I need to tighten up a lot.

Barkeep. Apple juice. No, just the apple juice, no whiskey in it. Seriously. I am not kidding!

Friday, December 14, 2018

Wanderation.

Ramblings Post #358
Wander. Don't let the road hold you for it is the path most traveled. Venture. Go forth into the hills and woods where the path is untrod. Past the brush and the streams and see what is really out there. You may even find a new destination.
 
Well that was interesting.

I'm revisiting this medium, because reasons. Okay, that is one thing I do like about this next generation, 'because reasons' is a bonafide answer to a question. Pointed, weirdly definitive but also properly vague. Because reasons.

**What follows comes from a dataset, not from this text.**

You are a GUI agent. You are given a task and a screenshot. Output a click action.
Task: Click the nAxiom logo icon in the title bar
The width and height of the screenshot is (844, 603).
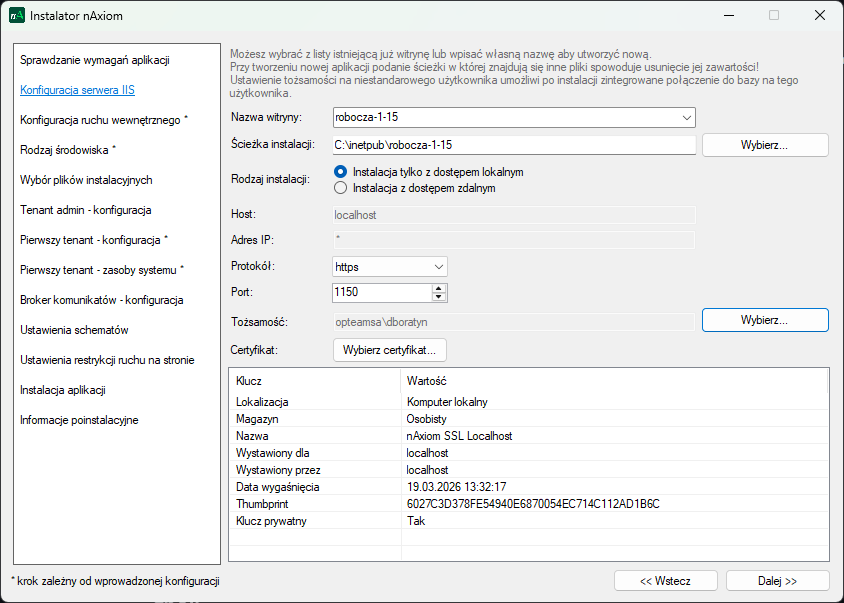[15, 15]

I'll admit I cheated on this blog with Tumblr. That was a exercise in simplicity. Instead of fully expressive cogent sentences that forced me to think and put my thoughts into a coherent order, you could and were actually encouraged to just click a button or three and copy someone else's thoughts or ideas or pretty pictures and assume them as your own. It was easy but unfulfilling. Lots of great content out there, but it's just digitally window shopping life. No, it's just digitally window shopping other people's comments about life. Ugh. I did occasionally add the small thought to someone else's picture, a bit of philosophy if you will, but those additions were few and far between. Tumblr is, well, was an interesting place. From the mundane to the extreme. But I'm fairly certain that policy changes are going to drive away a bulk of their user-base. It's like they'd never heard of Pintrest.


That is about it.

It's winter, and it's cold and I don't like it. But I hate heating bills in the hundreds of dollars even more. Aargh.

Barkeep. Warm cider. With a lil' taste in it. You know.